Rewrite the text on capitalism between "So what about" and "even more damage.", inclusive, putting "fraudsters" in place of "con artists".
--- Start EXTRACTED TEXT ---
Things change. It’s the nature of the universe. Yesterday’s greatest ideas give way to ideas that are better, or better suited to the present, or at least different. Change is the only thing on which you can depend.

So what about capitalism?

I think capitalism had a good run, but it will soon be done. Socialism will be too expensive to maintain as the world economies slow, and communism won’t be making a comeback. The economies of the future will be something new.

Capitalism was conceived before the Internet, and before the gears of commerce became computerized. The system could absorb a lot of con artists because they didn’t have the ability to steal fast enough to cripple the system. As you know, that has changed. Crooks in expensive suits now have the ability to swindle trillions, collectively, thanks to the efficiency of the system. And idiots in expensive suits can do even more damage.
--- End EXTRACTED TEXT ---
--- Start RECORDED INFORMATION ---
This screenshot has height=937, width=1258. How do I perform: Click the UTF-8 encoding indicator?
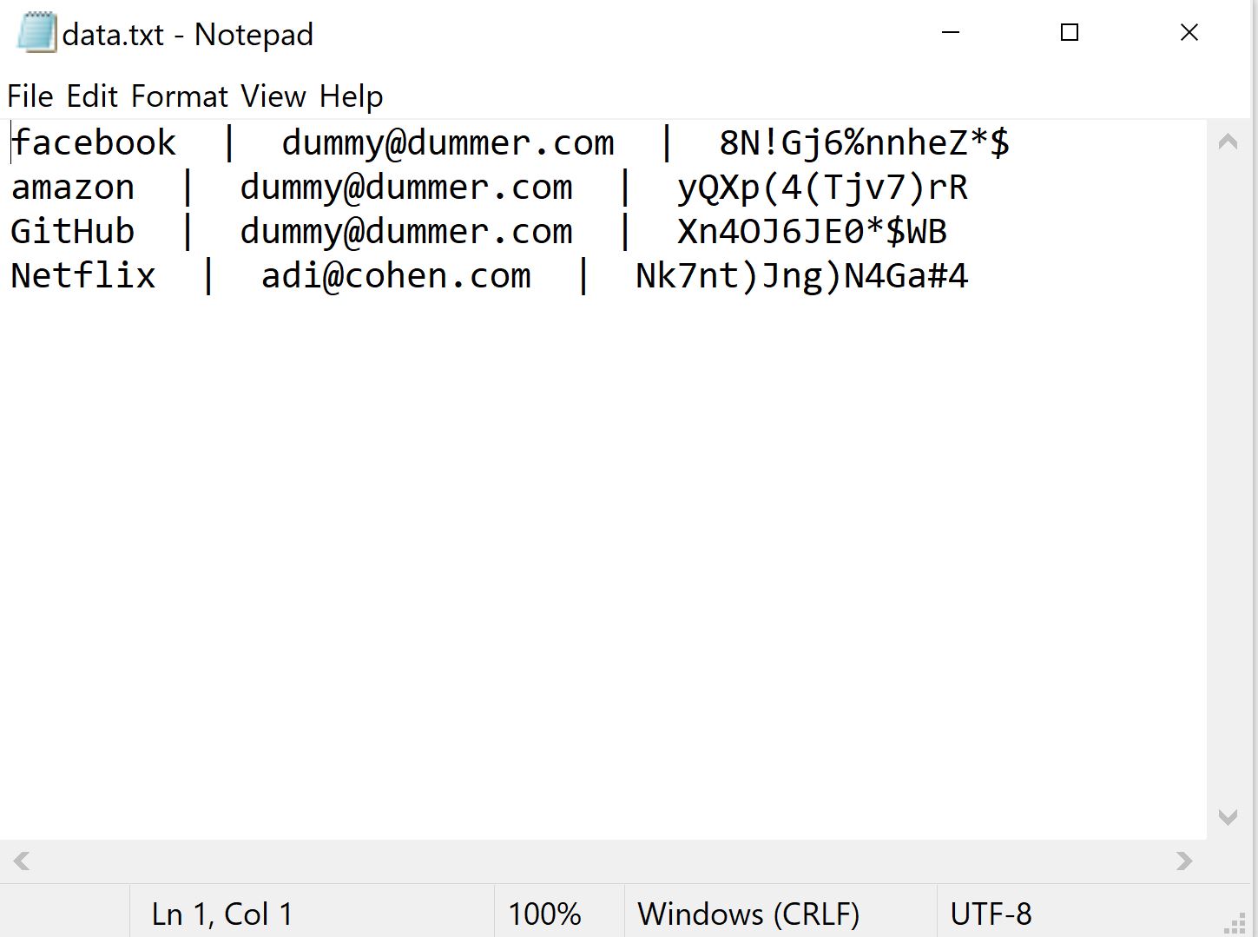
--- End RECORDED INFORMATION ---
--- Start RECORDED INFORMATION ---
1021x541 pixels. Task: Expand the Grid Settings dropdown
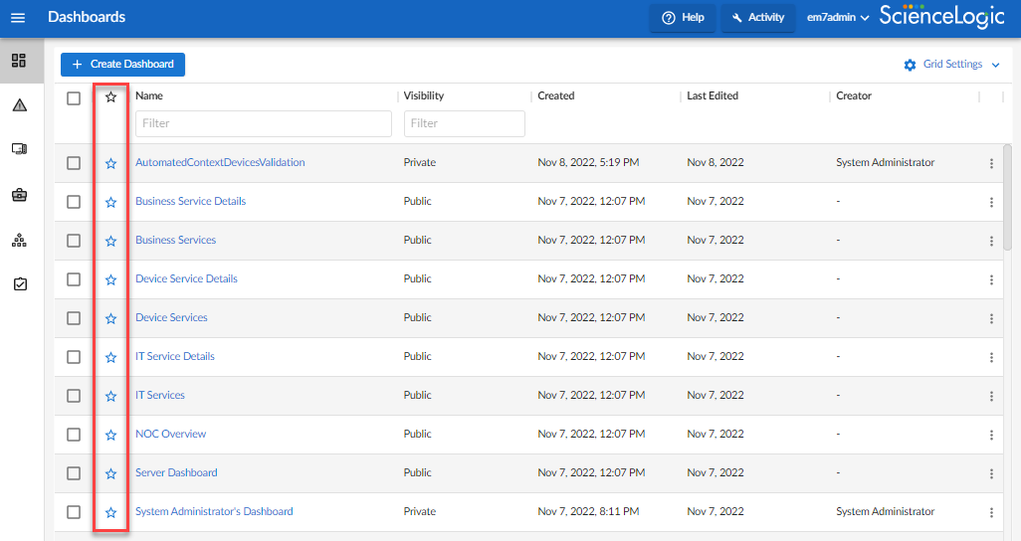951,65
--- End RECORDED INFORMATION ---
### OUTPUT FOR THIS EXERCISE
So what about capitalism?

I think capitalism had a good run, but it will soon be done. Socialism will be too expensive to maintain as the world economies slow, and communism won’t be making a comeback. The economies of the future will be something new.

Capitalism was conceived before the Internet, and before the gears of commerce became computerized. The system could absorb a lot of fraudsters because they didn’t have the ability to steal fast enough to cripple the system. As you know, that has changed. Crooks in expensive suits now have the ability to swindle trillions, collectively, thanks to the efficiency of the system. And idiots in expensive suits can do even more damage.